Scan the listing below. Return every line containing the string "each".

(PROVIDED RECORDS)

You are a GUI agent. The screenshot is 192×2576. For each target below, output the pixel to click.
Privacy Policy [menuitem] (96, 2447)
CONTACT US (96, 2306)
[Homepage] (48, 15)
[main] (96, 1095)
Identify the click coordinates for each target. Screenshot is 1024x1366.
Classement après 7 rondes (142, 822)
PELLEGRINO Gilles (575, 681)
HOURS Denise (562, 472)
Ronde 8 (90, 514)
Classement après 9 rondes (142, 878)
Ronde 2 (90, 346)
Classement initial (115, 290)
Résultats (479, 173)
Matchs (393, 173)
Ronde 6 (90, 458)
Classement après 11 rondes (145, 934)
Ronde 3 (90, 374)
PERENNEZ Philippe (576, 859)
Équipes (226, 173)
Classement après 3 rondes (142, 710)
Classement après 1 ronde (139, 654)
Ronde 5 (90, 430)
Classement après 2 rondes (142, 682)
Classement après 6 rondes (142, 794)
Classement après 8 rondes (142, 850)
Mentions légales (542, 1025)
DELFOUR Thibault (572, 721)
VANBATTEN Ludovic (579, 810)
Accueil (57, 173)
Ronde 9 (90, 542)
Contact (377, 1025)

(End PROVIDED RECORDS)

▸ ANSWER SECTION
You are a GUI agent. The screenshot is 192×2576. For each target below, output the pixel to click.
Identify the click coordinates for each target. Screenshot is 1024x1366.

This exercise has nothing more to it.